Top of Record set
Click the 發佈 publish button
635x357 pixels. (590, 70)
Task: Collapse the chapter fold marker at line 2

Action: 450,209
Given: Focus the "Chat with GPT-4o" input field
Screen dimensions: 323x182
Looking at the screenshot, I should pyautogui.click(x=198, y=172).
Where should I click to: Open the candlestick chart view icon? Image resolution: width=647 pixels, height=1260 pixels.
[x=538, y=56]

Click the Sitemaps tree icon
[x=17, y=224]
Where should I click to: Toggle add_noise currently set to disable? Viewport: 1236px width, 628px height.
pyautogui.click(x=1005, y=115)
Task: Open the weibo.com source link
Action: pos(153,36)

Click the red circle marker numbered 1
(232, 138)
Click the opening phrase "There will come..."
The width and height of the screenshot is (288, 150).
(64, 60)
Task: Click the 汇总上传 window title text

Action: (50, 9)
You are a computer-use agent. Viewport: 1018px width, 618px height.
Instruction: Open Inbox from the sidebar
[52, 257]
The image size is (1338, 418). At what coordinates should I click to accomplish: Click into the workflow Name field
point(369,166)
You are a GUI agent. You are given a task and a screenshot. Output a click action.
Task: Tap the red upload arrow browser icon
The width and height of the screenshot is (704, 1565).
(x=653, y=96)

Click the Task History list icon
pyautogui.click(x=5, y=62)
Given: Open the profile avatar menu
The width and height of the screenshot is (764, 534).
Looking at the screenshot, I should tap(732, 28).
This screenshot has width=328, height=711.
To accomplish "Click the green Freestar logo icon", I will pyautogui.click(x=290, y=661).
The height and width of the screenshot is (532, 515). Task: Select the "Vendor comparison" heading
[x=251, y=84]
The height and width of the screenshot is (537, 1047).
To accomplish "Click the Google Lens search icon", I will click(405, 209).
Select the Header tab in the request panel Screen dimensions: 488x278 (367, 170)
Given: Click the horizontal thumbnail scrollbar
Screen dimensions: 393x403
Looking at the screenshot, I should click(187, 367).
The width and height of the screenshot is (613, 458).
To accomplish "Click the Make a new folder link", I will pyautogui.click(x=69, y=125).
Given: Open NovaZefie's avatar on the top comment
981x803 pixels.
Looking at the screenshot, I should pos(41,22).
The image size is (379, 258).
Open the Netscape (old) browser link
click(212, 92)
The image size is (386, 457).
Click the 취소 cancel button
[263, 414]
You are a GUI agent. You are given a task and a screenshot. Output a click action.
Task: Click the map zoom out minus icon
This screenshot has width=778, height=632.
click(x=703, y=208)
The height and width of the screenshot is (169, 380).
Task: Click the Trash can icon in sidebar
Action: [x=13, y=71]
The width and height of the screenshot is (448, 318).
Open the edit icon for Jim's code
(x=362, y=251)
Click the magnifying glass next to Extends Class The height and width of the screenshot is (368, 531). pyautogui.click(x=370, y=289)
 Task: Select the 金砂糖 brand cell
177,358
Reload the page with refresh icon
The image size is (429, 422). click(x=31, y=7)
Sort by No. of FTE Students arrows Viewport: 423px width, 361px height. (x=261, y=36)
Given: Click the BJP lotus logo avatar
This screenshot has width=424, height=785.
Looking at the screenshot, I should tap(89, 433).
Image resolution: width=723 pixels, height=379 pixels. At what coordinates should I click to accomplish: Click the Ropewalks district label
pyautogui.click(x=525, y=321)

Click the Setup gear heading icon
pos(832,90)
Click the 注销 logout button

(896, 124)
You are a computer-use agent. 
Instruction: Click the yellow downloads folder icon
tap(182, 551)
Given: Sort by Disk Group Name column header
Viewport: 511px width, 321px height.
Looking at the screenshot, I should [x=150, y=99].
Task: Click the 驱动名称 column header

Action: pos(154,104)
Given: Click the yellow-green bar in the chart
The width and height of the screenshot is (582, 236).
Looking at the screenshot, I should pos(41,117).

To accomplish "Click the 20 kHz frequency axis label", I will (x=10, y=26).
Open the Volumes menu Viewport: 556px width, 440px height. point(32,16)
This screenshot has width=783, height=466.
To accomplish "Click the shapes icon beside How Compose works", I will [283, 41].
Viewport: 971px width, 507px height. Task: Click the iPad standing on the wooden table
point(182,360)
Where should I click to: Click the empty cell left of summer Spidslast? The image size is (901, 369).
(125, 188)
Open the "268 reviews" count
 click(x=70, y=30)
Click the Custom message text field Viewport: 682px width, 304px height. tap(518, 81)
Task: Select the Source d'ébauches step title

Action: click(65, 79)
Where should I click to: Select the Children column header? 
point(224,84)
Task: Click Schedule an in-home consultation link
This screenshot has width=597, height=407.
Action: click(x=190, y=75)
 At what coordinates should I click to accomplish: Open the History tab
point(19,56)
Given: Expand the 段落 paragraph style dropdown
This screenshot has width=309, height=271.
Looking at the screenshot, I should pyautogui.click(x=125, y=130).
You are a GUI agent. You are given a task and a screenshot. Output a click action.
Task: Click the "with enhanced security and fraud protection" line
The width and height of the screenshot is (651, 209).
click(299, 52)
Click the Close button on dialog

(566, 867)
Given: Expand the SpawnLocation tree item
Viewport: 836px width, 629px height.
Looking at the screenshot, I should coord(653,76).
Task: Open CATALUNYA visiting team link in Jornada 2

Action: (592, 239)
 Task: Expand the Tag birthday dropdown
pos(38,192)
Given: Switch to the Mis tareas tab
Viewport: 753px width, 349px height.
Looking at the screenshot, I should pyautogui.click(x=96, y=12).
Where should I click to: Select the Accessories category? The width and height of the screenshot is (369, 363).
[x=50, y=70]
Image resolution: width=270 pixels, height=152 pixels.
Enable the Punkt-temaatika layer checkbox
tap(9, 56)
Bottom of Record set
**What to work on**
Retype the records above in full, with no differences.

**Reply to the task**
Click the 發佈 publish button
635x357 pixels. (590, 70)
Task: Collapse the chapter fold marker at line 2

Action: 450,209
Given: Focus the "Chat with GPT-4o" input field
Screen dimensions: 323x182
Looking at the screenshot, I should pyautogui.click(x=198, y=172).
Where should I click to: Open the candlestick chart view icon? Image resolution: width=647 pixels, height=1260 pixels.
[x=538, y=56]

Click the Sitemaps tree icon
[x=17, y=224]
Where should I click to: Toggle add_noise currently set to disable? Viewport: 1236px width, 628px height.
pyautogui.click(x=1005, y=115)
Task: Open the weibo.com source link
Action: pos(153,36)

Click the red circle marker numbered 1
(232, 138)
Click the opening phrase "There will come..."
The width and height of the screenshot is (288, 150).
(64, 60)
Task: Click the 汇总上传 window title text

Action: (50, 9)
You are a computer-use agent. Viewport: 1018px width, 618px height.
Instruction: Open Inbox from the sidebar
[52, 257]
The image size is (1338, 418). At what coordinates should I click to accomplish: Click into the workflow Name field
point(369,166)
You are a GUI agent. You are given a task and a screenshot. Output a click action.
Task: Tap the red upload arrow browser icon
The width and height of the screenshot is (704, 1565).
(x=653, y=96)

Click the Task History list icon
pyautogui.click(x=5, y=62)
Given: Open the profile avatar menu
The width and height of the screenshot is (764, 534).
Looking at the screenshot, I should tap(732, 28).
This screenshot has width=328, height=711.
To accomplish "Click the green Freestar logo icon", I will pyautogui.click(x=290, y=661).
The height and width of the screenshot is (532, 515). Task: Select the "Vendor comparison" heading
[x=251, y=84]
The height and width of the screenshot is (537, 1047).
To accomplish "Click the Google Lens search icon", I will click(405, 209).
Select the Header tab in the request panel Screen dimensions: 488x278 (367, 170)
Given: Click the horizontal thumbnail scrollbar
Screen dimensions: 393x403
Looking at the screenshot, I should click(187, 367).
The width and height of the screenshot is (613, 458).
To accomplish "Click the Make a new folder link", I will pyautogui.click(x=69, y=125).
Given: Open NovaZefie's avatar on the top comment
981x803 pixels.
Looking at the screenshot, I should pos(41,22).
The image size is (379, 258).
Open the Netscape (old) browser link
click(212, 92)
The image size is (386, 457).
Click the 취소 cancel button
[263, 414]
You are a GUI agent. You are given a task and a screenshot. Output a click action.
Task: Click the map zoom out minus icon
This screenshot has width=778, height=632.
click(x=703, y=208)
The height and width of the screenshot is (169, 380).
Task: Click the Trash can icon in sidebar
Action: [x=13, y=71]
The width and height of the screenshot is (448, 318).
Open the edit icon for Jim's code
(x=362, y=251)
Click the magnifying glass next to Extends Class The height and width of the screenshot is (368, 531). pyautogui.click(x=370, y=289)
 Task: Select the 金砂糖 brand cell
177,358
Reload the page with refresh icon
The image size is (429, 422). click(x=31, y=7)
Sort by No. of FTE Students arrows Viewport: 423px width, 361px height. (x=261, y=36)
Given: Click the BJP lotus logo avatar
This screenshot has width=424, height=785.
Looking at the screenshot, I should tap(89, 433).
Image resolution: width=723 pixels, height=379 pixels. At what coordinates should I click to accomplish: Click the Ropewalks district label
pyautogui.click(x=525, y=321)

Click the Setup gear heading icon
pos(832,90)
Click the 注销 logout button

(896, 124)
You are a computer-use agent. 
Instruction: Click the yellow downloads folder icon
tap(182, 551)
Given: Sort by Disk Group Name column header
Viewport: 511px width, 321px height.
Looking at the screenshot, I should [x=150, y=99].
Task: Click the 驱动名称 column header

Action: pos(154,104)
Given: Click the yellow-green bar in the chart
The width and height of the screenshot is (582, 236).
Looking at the screenshot, I should pos(41,117).

To accomplish "Click the 20 kHz frequency axis label", I will (x=10, y=26).
Open the Volumes menu Viewport: 556px width, 440px height. point(32,16)
This screenshot has width=783, height=466.
To accomplish "Click the shapes icon beside How Compose works", I will [283, 41].
Viewport: 971px width, 507px height. Task: Click the iPad standing on the wooden table
point(182,360)
Where should I click to: Click the empty cell left of summer Spidslast? The image size is (901, 369).
(125, 188)
Open the "268 reviews" count
 click(x=70, y=30)
Click the Custom message text field Viewport: 682px width, 304px height. tap(518, 81)
Task: Select the Source d'ébauches step title

Action: click(65, 79)
Where should I click to: Select the Children column header? 
point(224,84)
Task: Click Schedule an in-home consultation link
This screenshot has width=597, height=407.
Action: click(x=190, y=75)
 At what coordinates should I click to accomplish: Open the History tab
point(19,56)
Given: Expand the 段落 paragraph style dropdown
This screenshot has width=309, height=271.
Looking at the screenshot, I should pyautogui.click(x=125, y=130).
You are a GUI agent. You are given a task and a screenshot. Output a click action.
Task: Click the "with enhanced security and fraud protection" line
The width and height of the screenshot is (651, 209).
click(299, 52)
Click the Close button on dialog

(566, 867)
Given: Expand the SpawnLocation tree item
Viewport: 836px width, 629px height.
Looking at the screenshot, I should coord(653,76).
Task: Open CATALUNYA visiting team link in Jornada 2

Action: (592, 239)
 Task: Expand the Tag birthday dropdown
pos(38,192)
Given: Switch to the Mis tareas tab
Viewport: 753px width, 349px height.
Looking at the screenshot, I should pyautogui.click(x=96, y=12).
Where should I click to: Select the Accessories category? The width and height of the screenshot is (369, 363).
[x=50, y=70]
Image resolution: width=270 pixels, height=152 pixels.
Enable the Punkt-temaatika layer checkbox
tap(9, 56)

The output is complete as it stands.